Saved entries
--- START ---

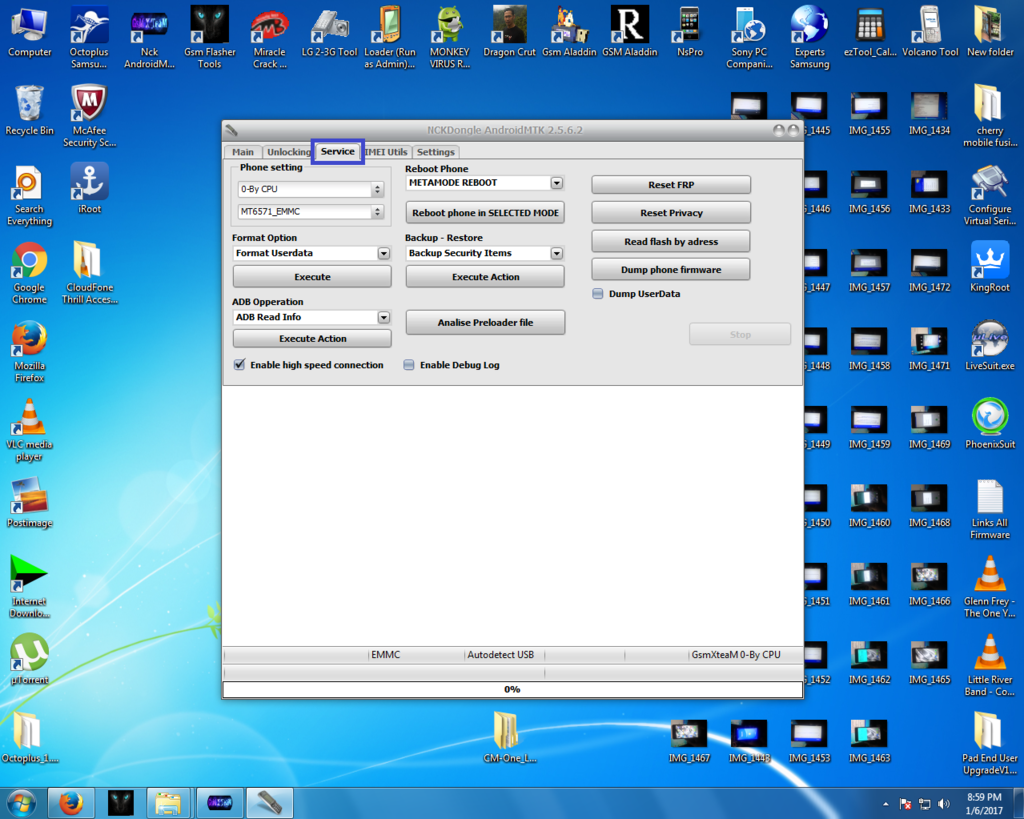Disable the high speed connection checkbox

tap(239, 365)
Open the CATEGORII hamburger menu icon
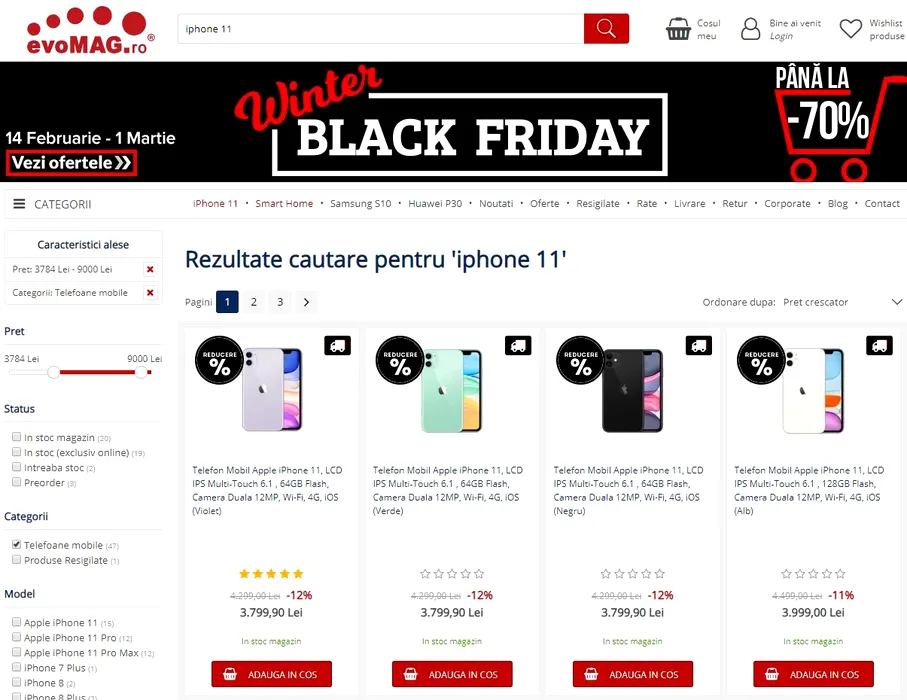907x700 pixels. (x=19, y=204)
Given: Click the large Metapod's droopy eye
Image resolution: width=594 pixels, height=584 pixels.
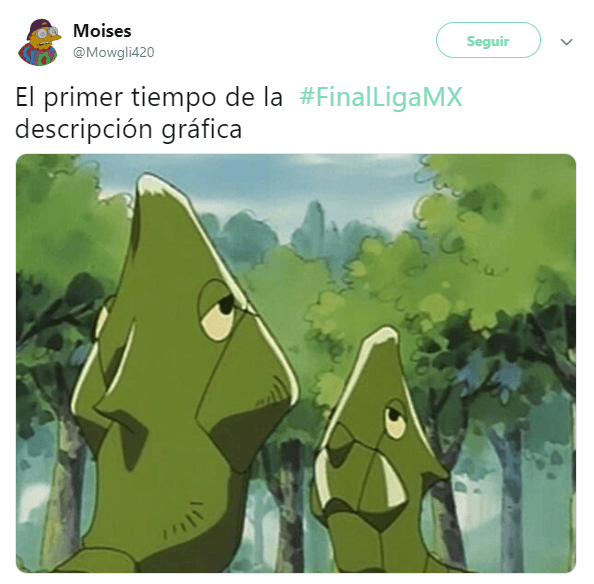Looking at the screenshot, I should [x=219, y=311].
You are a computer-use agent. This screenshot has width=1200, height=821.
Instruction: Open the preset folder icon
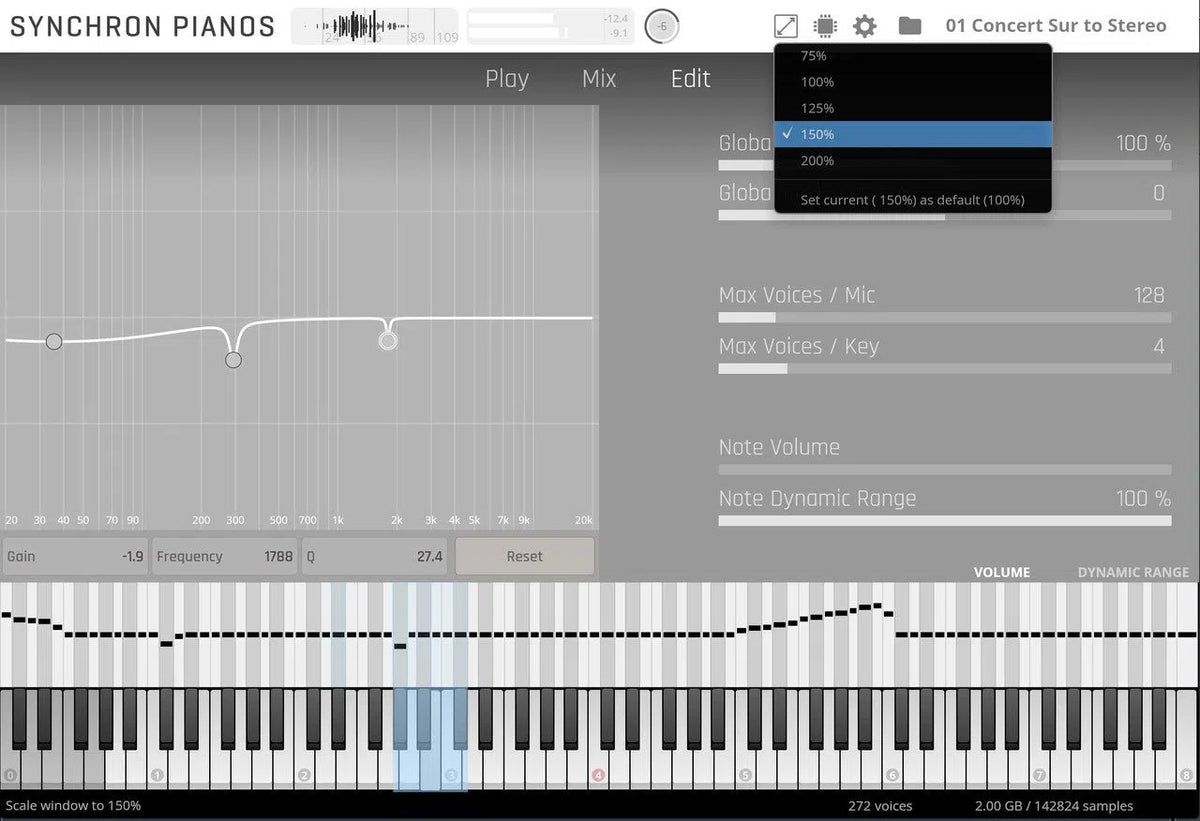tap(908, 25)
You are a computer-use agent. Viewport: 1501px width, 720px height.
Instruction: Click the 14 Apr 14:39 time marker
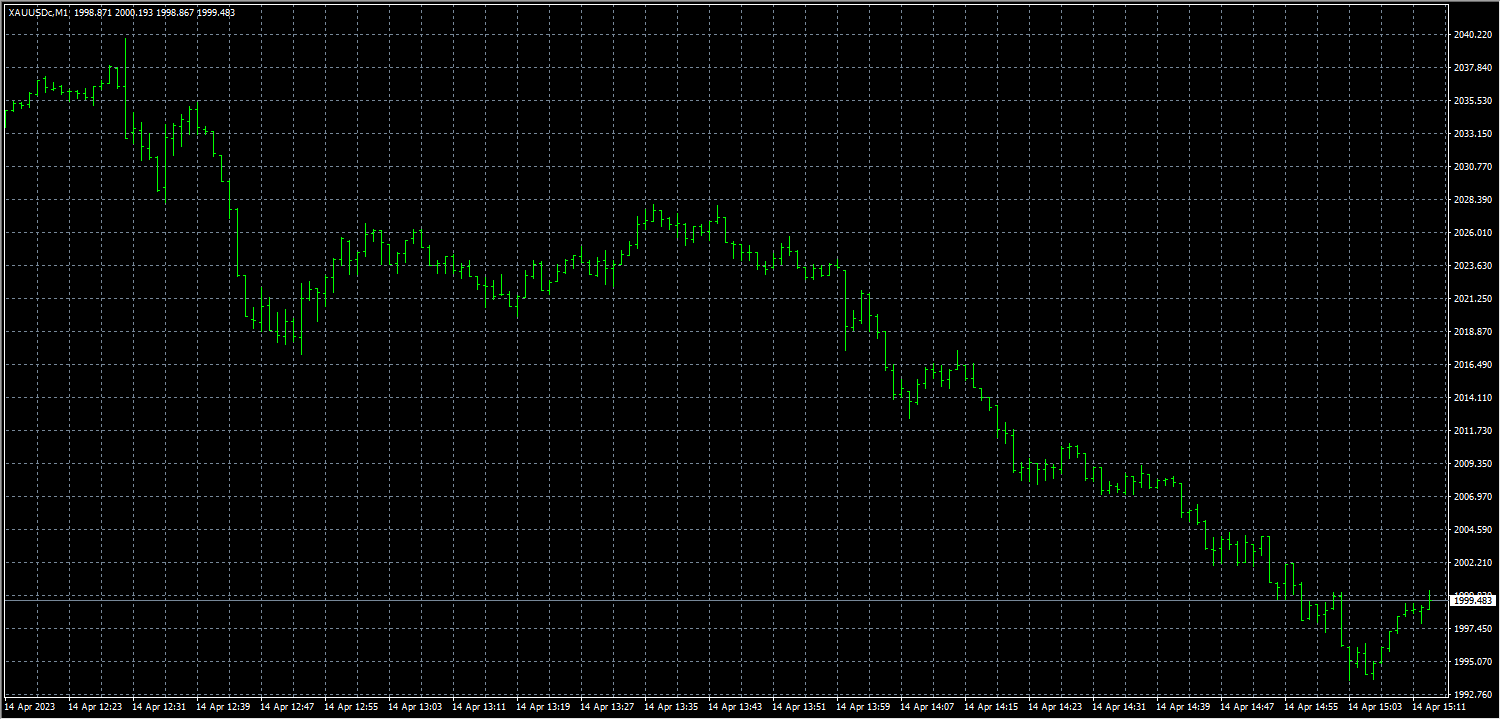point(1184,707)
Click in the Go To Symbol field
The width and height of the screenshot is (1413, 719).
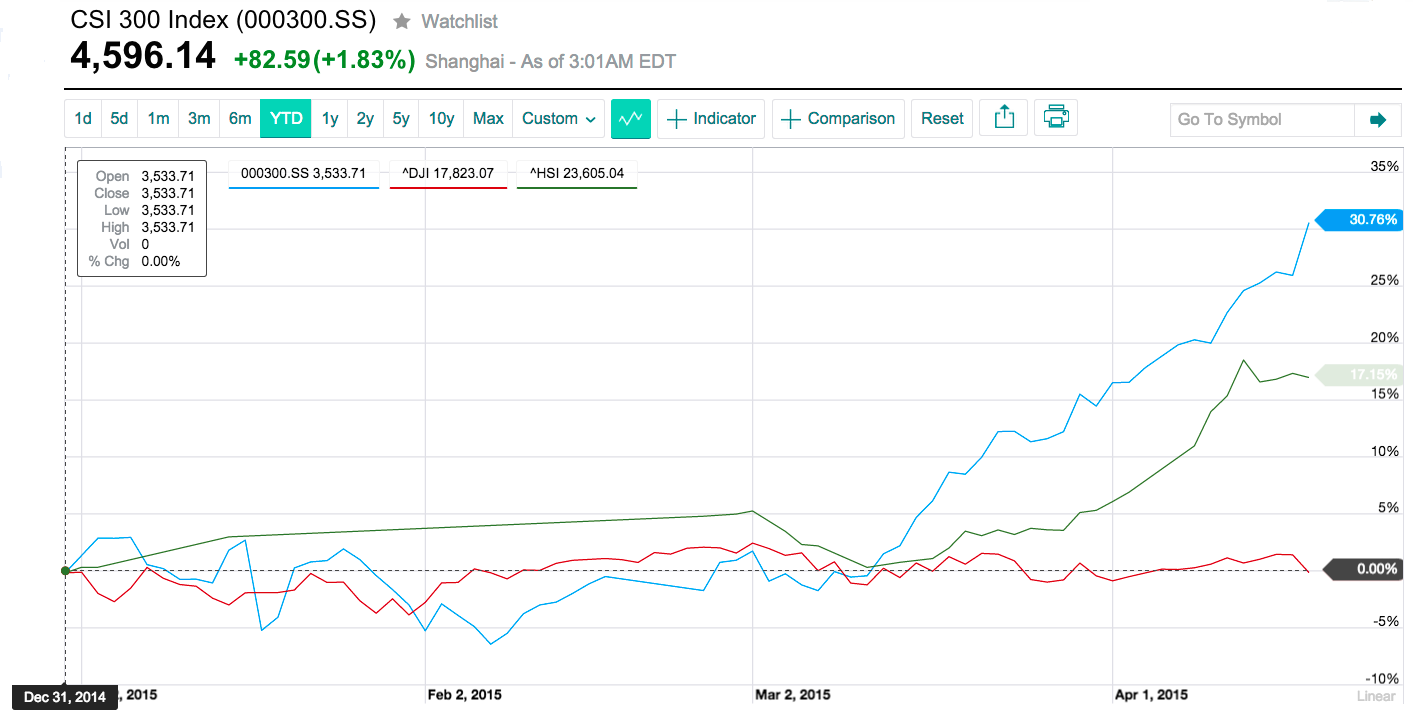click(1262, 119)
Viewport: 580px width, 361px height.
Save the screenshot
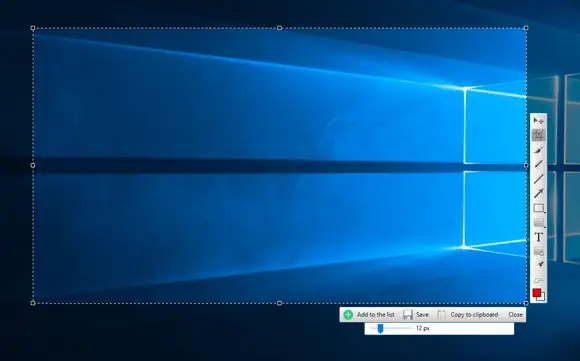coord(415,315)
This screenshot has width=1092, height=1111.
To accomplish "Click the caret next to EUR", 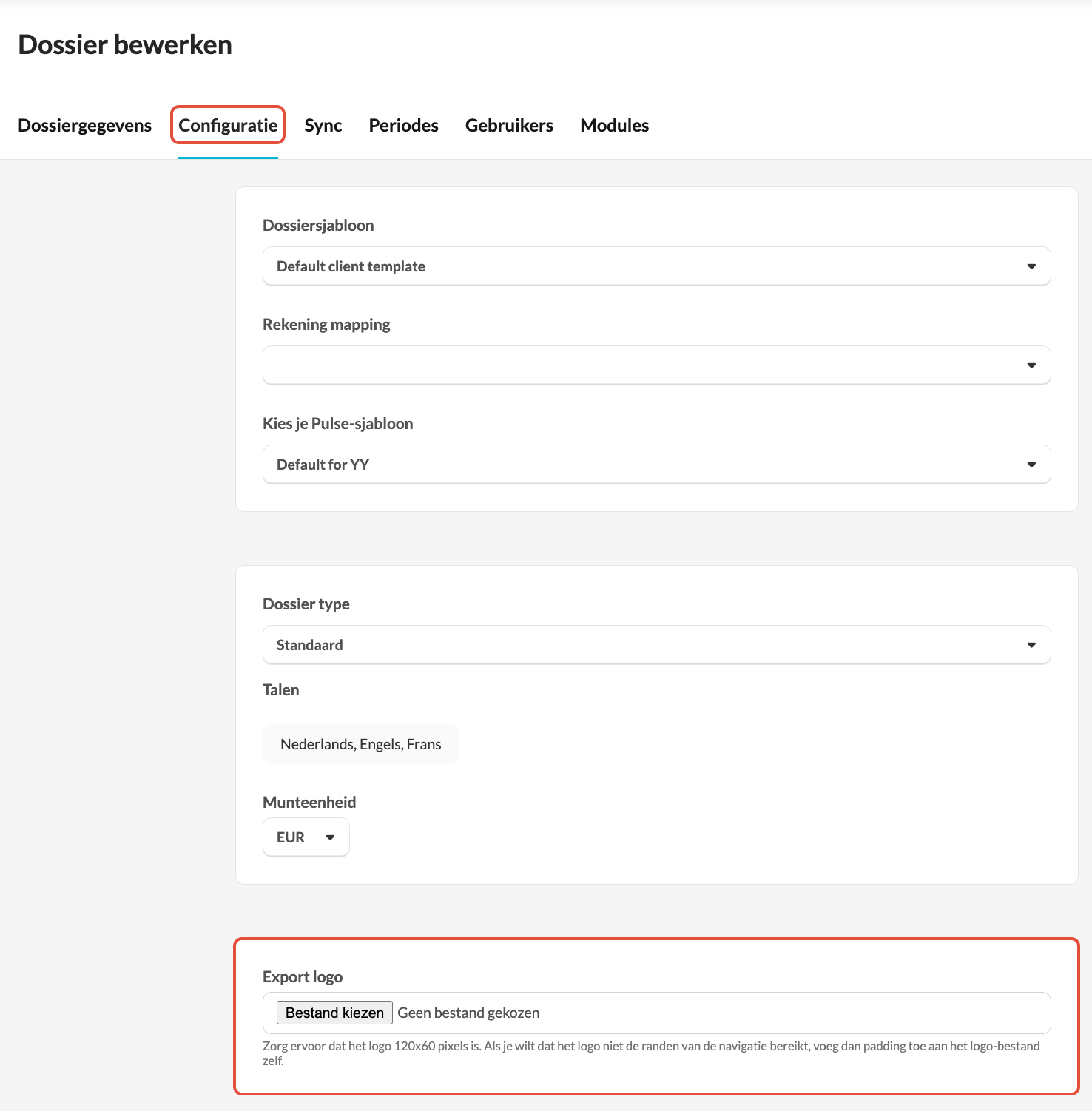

--- END ---

→ **Problem details**
I'd like the number of lines above that contain the word "Viewport", and nothing besides that number.

→ **Written answer**
2